Fantastic post, Valerie.

As I’ve written on my blog, I see no tension at all between my veganism and my history with anorexia. I like to make a distinction between selectivity and restriction: my diet is very selective, but it’s not restrictive in the sense that it is nutritionally abundant, satisfying, and not motivated in the least by the desire to be thin. I also make a distinction between food choices and mentality. When I began exploring raw foods, I was still prone to orthodox thinking, excessive planning of every food choice, alarmism about food (sugar is the devil! etc.), and the idea that my body was so fragile that if I made the wrong food choices, I’d break. These were all remnants of my disorder, and it was they–not the fact that I was getting into raw food, which I still adore–that were the problem. Time healed them, but my food stayed the same.

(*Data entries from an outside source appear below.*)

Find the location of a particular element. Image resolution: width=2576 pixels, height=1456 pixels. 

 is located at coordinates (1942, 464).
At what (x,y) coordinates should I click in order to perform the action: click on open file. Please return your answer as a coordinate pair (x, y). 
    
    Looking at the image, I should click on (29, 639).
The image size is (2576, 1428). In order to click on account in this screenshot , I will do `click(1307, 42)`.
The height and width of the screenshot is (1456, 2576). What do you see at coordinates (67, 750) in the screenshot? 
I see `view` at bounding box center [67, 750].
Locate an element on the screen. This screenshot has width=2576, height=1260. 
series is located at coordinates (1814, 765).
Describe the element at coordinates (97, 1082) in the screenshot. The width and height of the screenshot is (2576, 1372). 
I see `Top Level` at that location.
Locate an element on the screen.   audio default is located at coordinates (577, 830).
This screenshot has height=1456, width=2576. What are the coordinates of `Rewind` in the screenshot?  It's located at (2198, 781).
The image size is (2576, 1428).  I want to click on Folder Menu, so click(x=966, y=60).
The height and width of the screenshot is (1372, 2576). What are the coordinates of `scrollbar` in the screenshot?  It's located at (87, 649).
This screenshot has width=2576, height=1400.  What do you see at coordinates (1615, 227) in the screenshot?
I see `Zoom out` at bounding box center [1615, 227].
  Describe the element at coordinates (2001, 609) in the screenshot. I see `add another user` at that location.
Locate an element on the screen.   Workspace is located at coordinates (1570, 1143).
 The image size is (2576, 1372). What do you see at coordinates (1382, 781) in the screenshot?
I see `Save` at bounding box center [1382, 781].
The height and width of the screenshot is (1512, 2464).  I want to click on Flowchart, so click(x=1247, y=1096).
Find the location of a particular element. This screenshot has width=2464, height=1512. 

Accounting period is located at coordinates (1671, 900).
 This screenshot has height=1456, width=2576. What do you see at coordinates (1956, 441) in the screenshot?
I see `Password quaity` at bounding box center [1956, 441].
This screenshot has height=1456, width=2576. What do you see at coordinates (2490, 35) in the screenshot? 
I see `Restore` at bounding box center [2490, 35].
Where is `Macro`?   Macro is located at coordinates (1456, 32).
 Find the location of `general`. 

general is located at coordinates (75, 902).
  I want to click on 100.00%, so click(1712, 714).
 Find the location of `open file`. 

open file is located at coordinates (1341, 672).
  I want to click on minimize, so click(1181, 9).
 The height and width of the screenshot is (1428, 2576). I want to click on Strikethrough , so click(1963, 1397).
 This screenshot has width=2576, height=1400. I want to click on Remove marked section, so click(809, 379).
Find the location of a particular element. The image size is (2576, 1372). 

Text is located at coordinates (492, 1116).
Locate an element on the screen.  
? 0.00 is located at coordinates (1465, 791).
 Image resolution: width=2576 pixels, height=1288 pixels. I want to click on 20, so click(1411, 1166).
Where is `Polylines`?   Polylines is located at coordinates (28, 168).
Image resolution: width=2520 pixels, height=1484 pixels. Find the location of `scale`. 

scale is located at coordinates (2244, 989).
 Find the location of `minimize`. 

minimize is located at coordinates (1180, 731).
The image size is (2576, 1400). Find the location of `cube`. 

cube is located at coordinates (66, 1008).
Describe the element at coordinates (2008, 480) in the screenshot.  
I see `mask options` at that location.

Part of why I can say this all so confidently, of course, is that I’m honest about my motives and I know the difference between my food choices now and my restriction in the past. The tricky zone is that we all know for a fact that many people do use special diets as diet diets. But I don’t think that forcing everyone to eat everything is the way to address these cases; rather, can’t we try to gently help people who do use allergen free or plant based diets as a means of restriction to address the underlying problem?

Whatever the case, I think you can feel proud of the fact that you have learned to eat foods that take care of you.